● EXERCISE BRIEF: Copy the material that follows line for line, without changing anything, and leave the pictures out of your answer.

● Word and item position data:
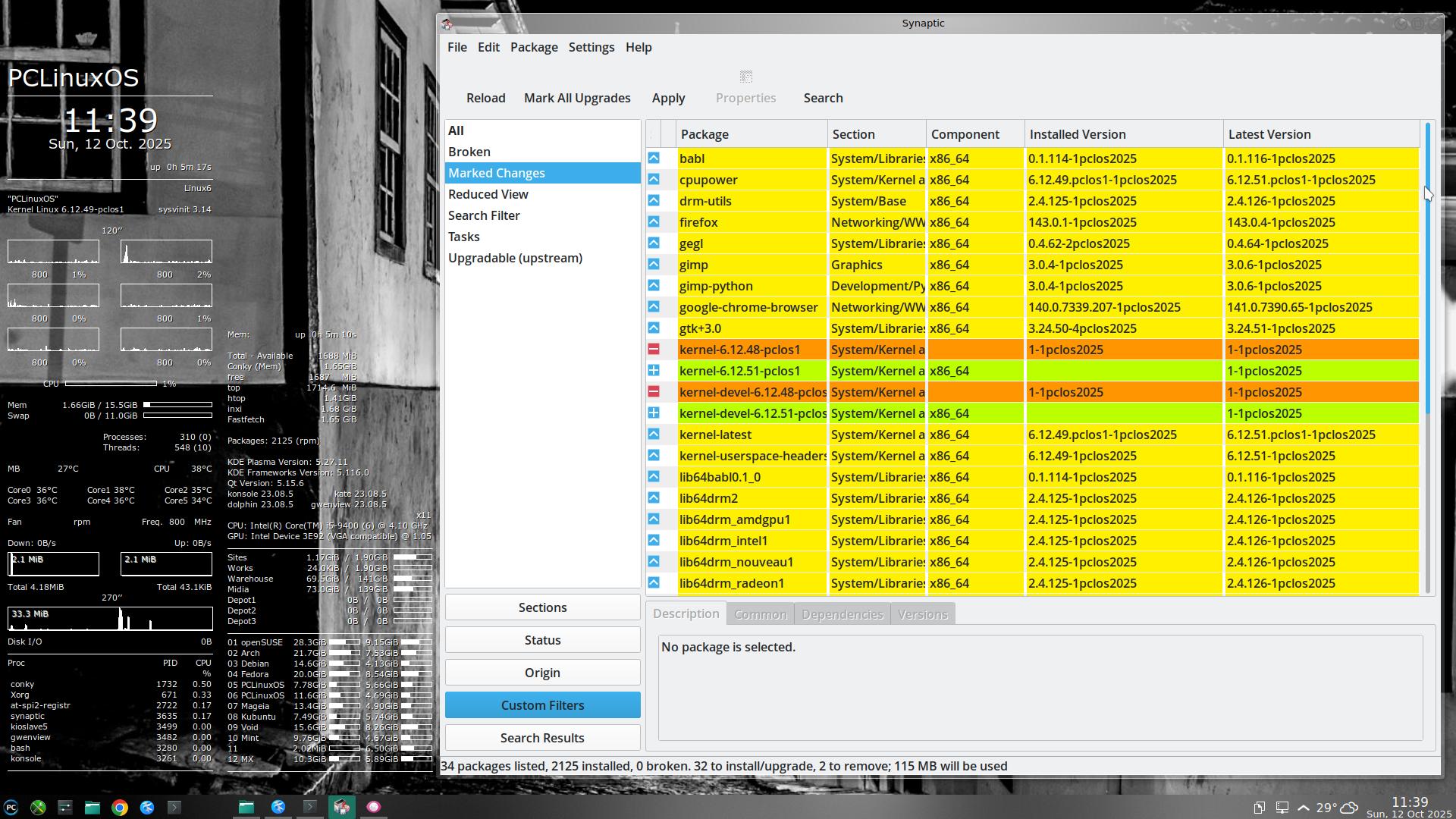Click Mark All Upgrades button
Viewport: 1456px width, 819px height.
pos(576,98)
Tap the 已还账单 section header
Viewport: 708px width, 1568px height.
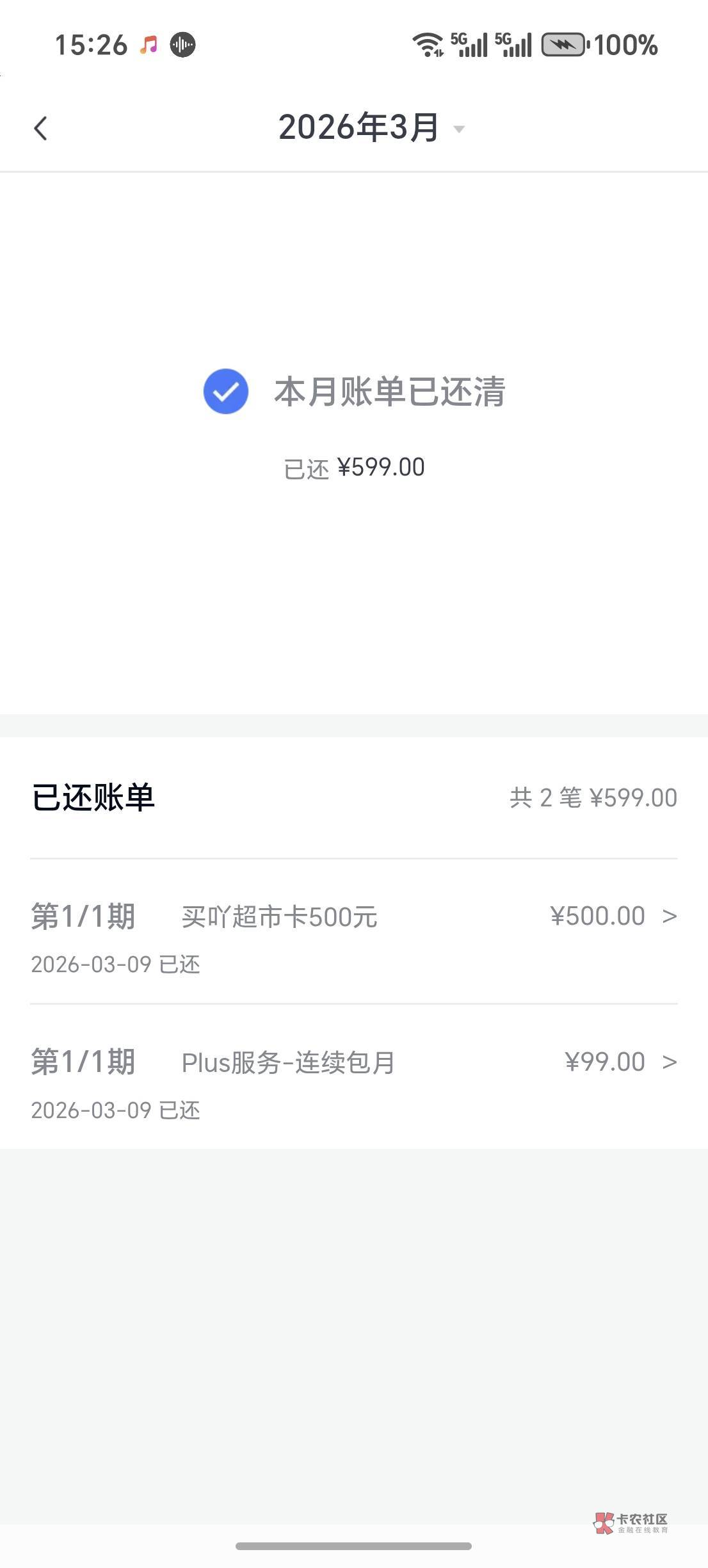(x=93, y=797)
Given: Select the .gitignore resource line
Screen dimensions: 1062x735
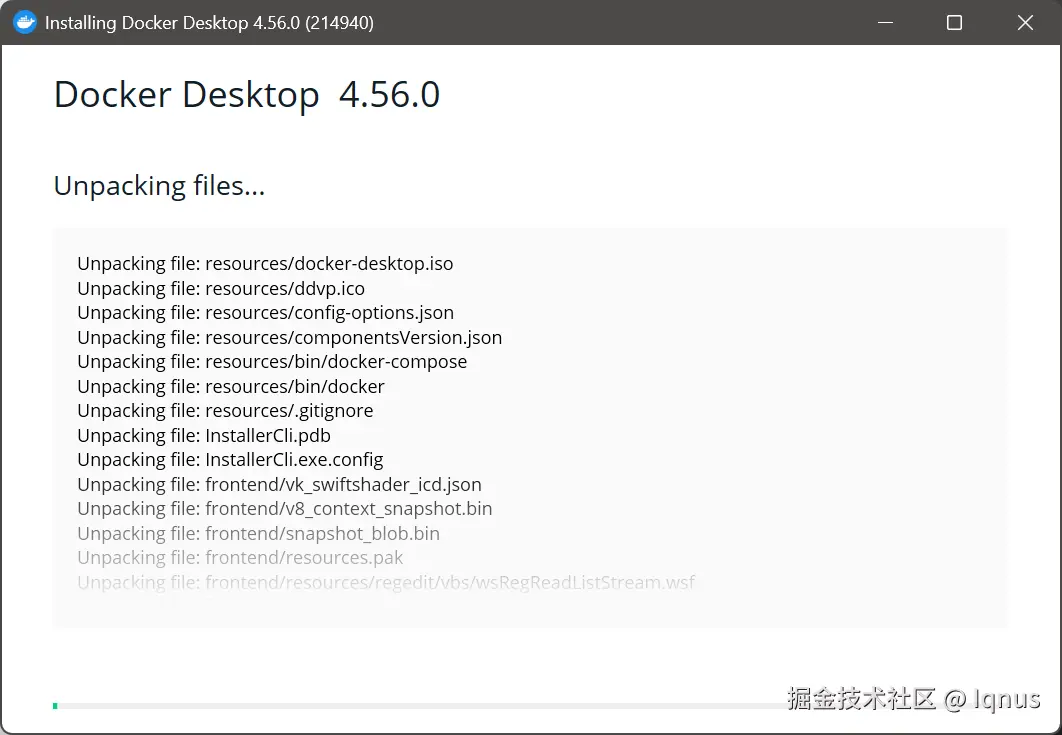Looking at the screenshot, I should click(225, 411).
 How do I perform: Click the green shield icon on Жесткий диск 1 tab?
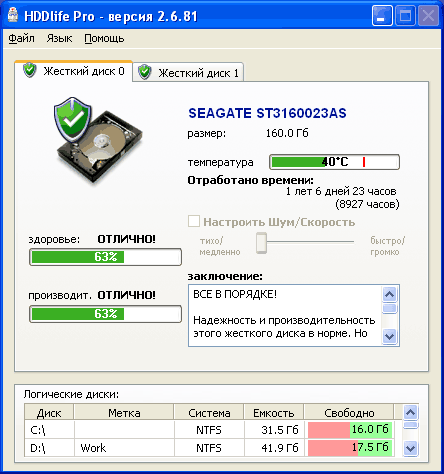click(x=145, y=72)
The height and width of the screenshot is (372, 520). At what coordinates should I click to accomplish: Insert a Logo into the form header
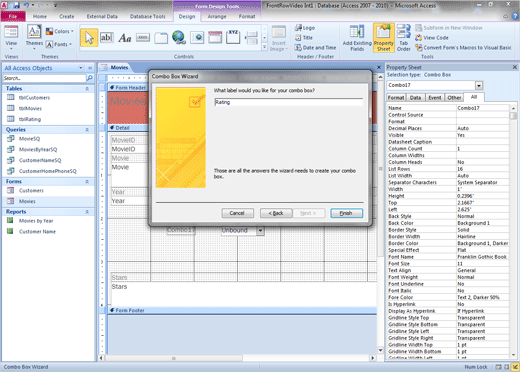(x=305, y=28)
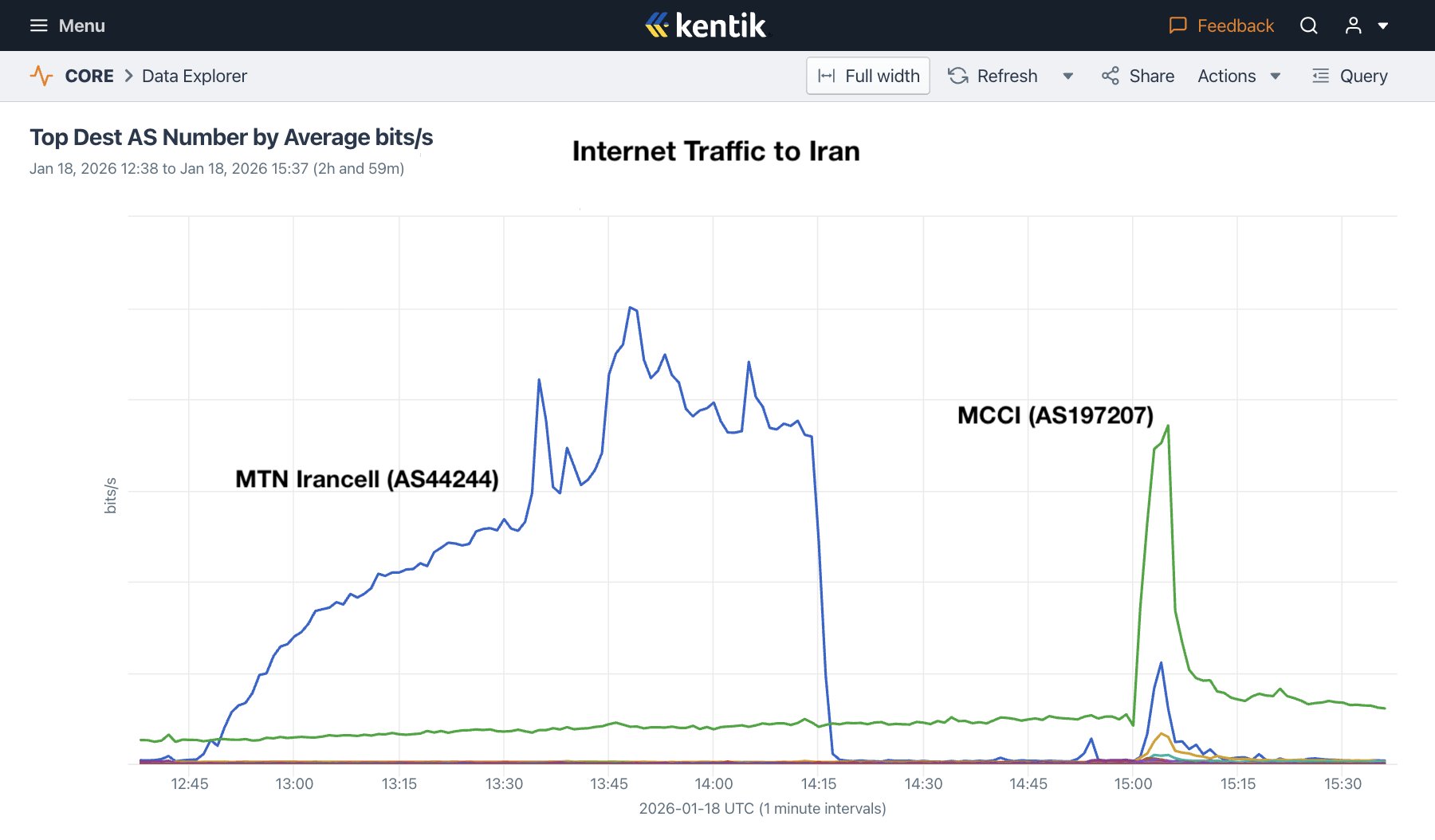This screenshot has width=1435, height=840.
Task: Expand the Refresh interval dropdown arrow
Action: (1067, 76)
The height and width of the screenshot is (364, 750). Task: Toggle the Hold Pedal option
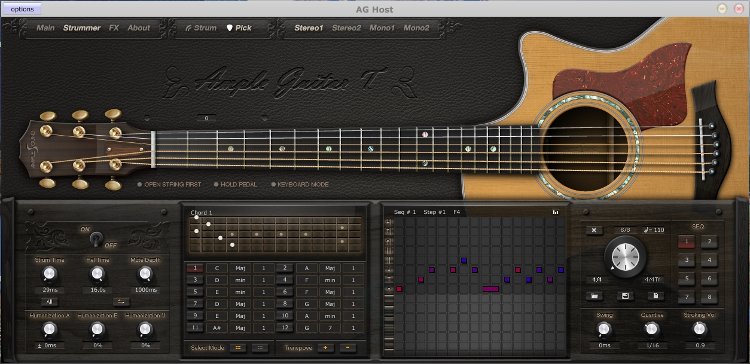point(235,184)
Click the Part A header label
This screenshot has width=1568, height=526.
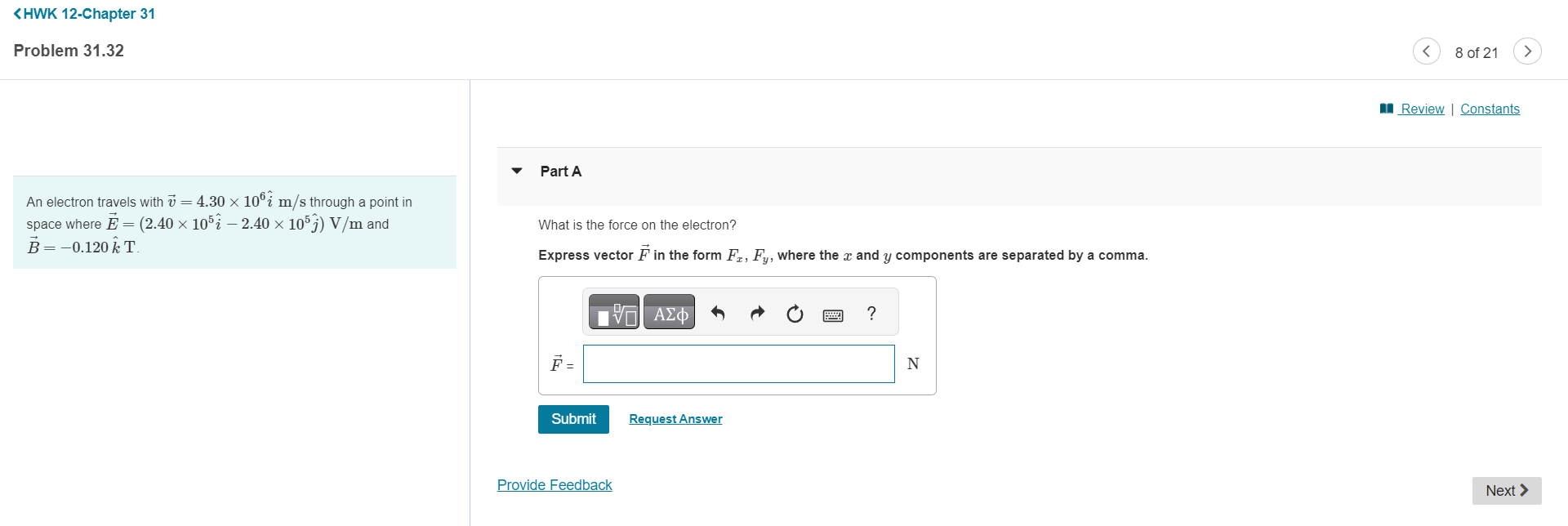click(560, 171)
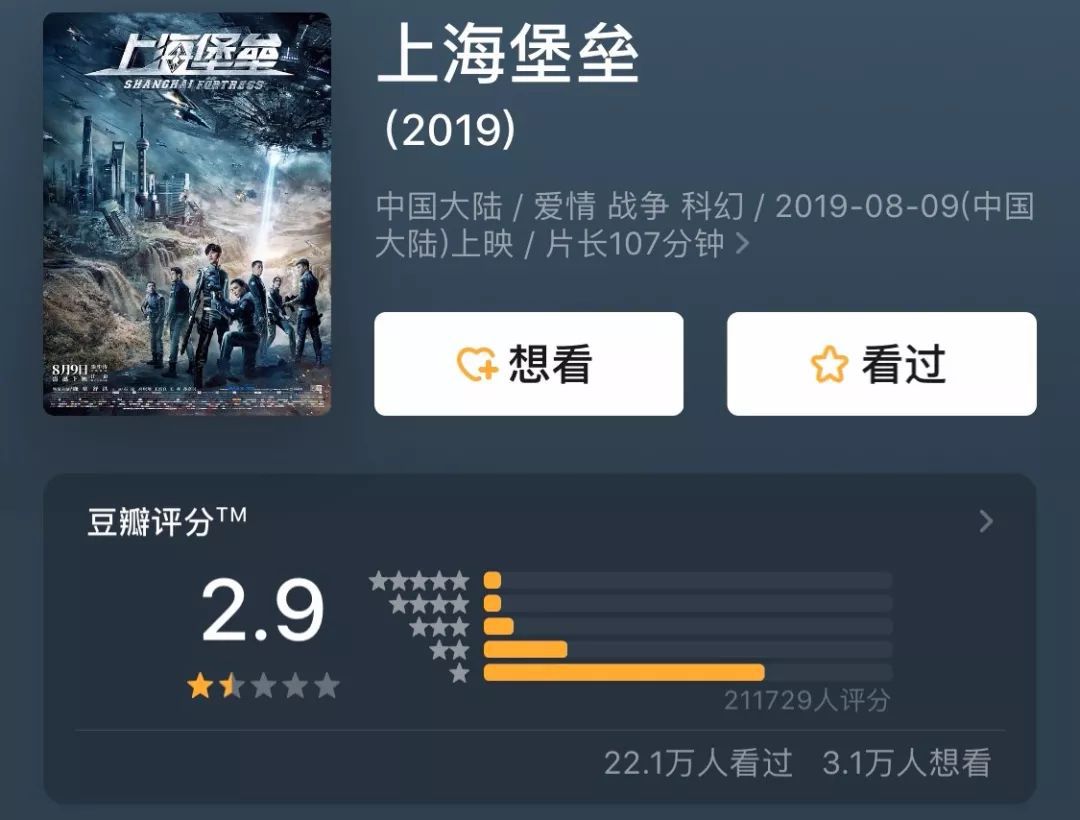The height and width of the screenshot is (820, 1080).
Task: Click the 想看 button
Action: point(529,364)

● ANSWER TO THIS TASK:
Click Mark All Upgrades button
Viewport: 1456px width, 819px height.
pos(576,98)
Tap the 已还账单 section header
Viewport: 708px width, 1568px height.
(x=93, y=797)
Given: Select the .gitignore resource line
Screen dimensions: 1062x735
Looking at the screenshot, I should click(225, 411).
 How do I perform: Click the green shield icon on Жесткий диск 1 tab?
click(x=145, y=72)
The height and width of the screenshot is (372, 520). At what coordinates should I click to accomplish: Insert a Logo into the form header
(x=305, y=28)
This screenshot has width=1435, height=840.
Task: Expand the Refresh interval dropdown arrow
Action: (1067, 76)
The height and width of the screenshot is (364, 750). Task: Toggle the Hold Pedal option
point(235,184)
Click the Part A header label
This screenshot has width=1568, height=526.
click(560, 171)
The height and width of the screenshot is (820, 1080).
Task: Click the 想看 button
Action: point(529,364)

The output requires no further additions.